PROVIDED RECORDS
┏━━

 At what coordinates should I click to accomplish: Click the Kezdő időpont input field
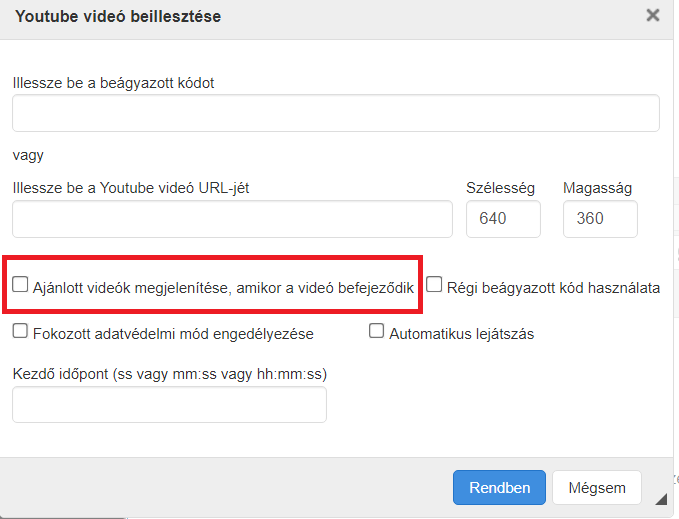tap(169, 405)
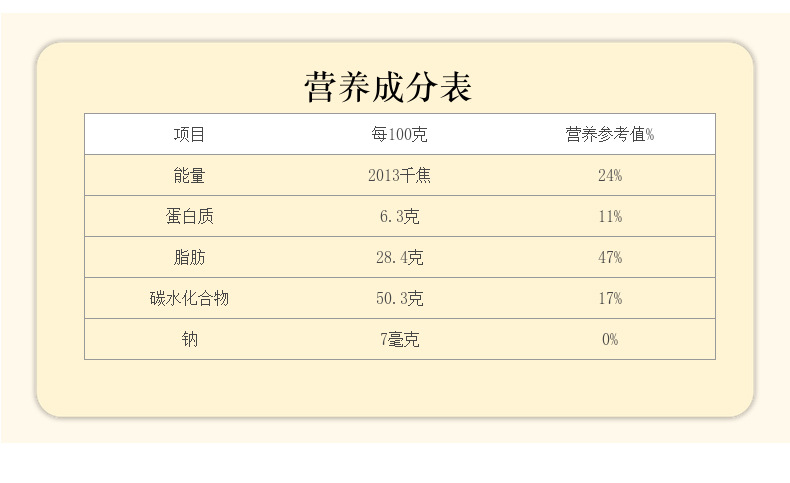The height and width of the screenshot is (483, 790).
Task: Click the 47% reference value
Action: point(610,258)

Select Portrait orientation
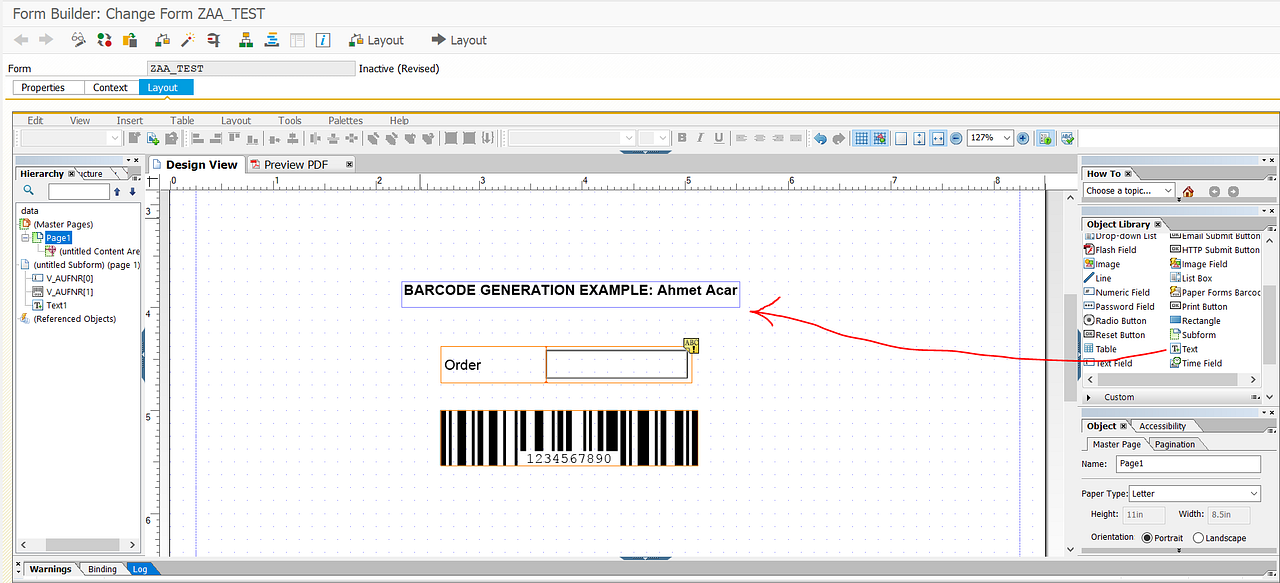click(x=1146, y=537)
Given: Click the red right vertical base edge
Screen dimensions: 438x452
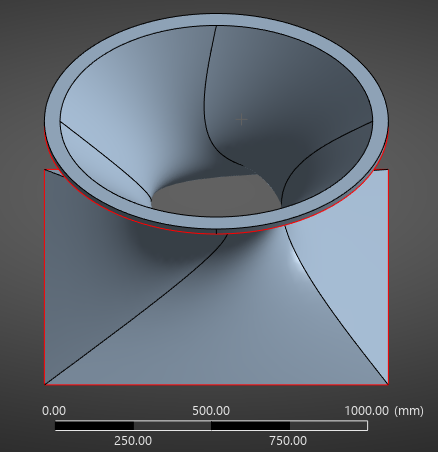Looking at the screenshot, I should [388, 277].
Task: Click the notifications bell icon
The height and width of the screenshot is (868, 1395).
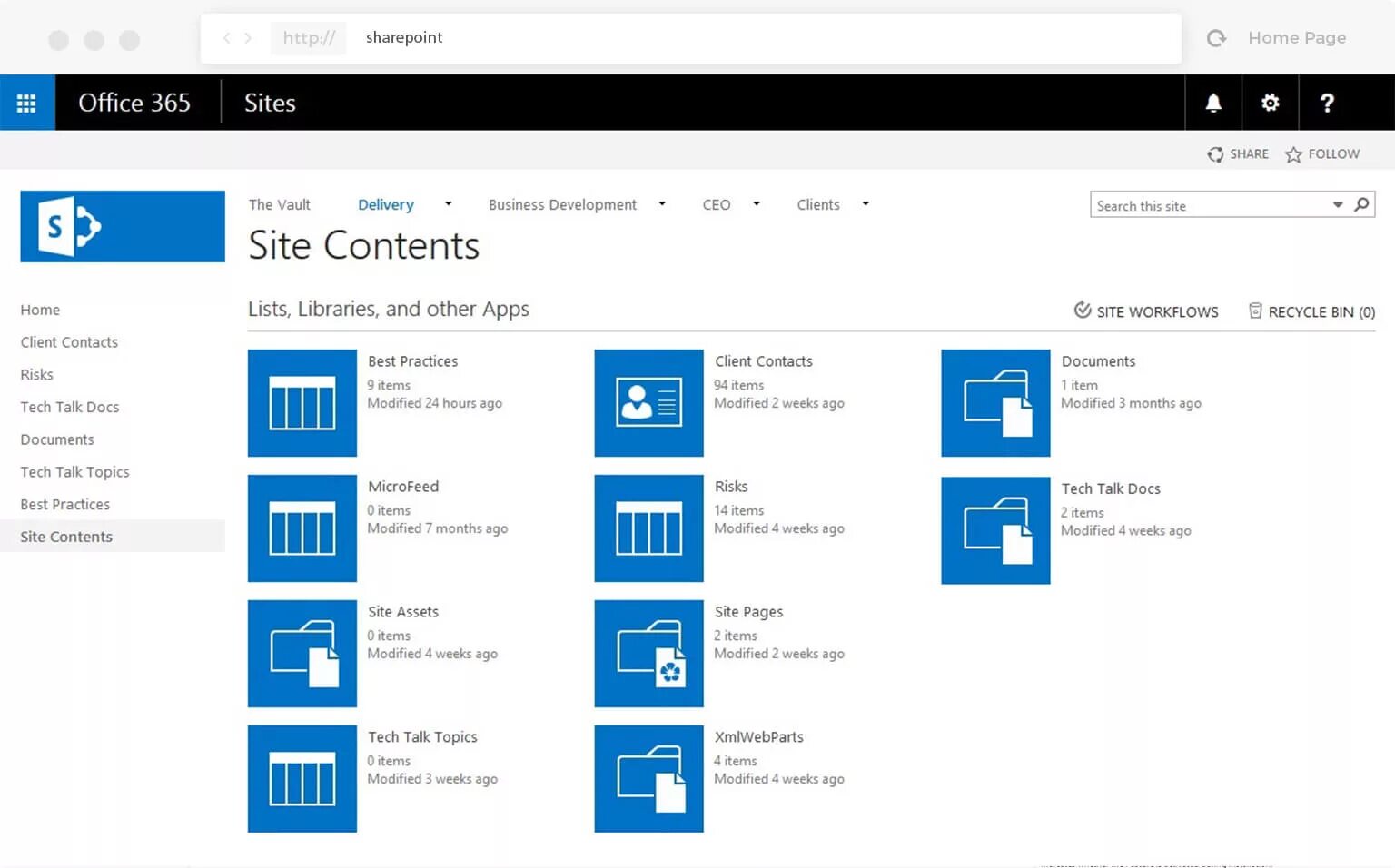Action: point(1213,103)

┗━━

WHAT YOU WILL DO
Give every line of the records above as a Markdown table with the columns Row and Line, numbering each row and leaving out blank lines and pictures.

RIGHT ANSWER
| Row | Line |
|---|---|
| 1 |  At what coordinates should I click to accomplish: Click the Kezdő időpont input field |
| 2 | tap(169, 405) |
| 3 | The height and width of the screenshot is (483, 790). |
| 4 | Task: Click the 47% reference value |
| 5 | Action: point(610,258) |
| 6 | Select Portrait orientation |
| 7 | click(x=1146, y=537) |
| 8 | Given: Click the red right vertical base edge |
| 9 | Screen dimensions: 438x452 |
| 10 | Looking at the screenshot, I should [388, 277]. |
| 11 | Task: Click the notifications bell icon |
| 12 | The height and width of the screenshot is (868, 1395). |
| 13 | Action: point(1213,103) |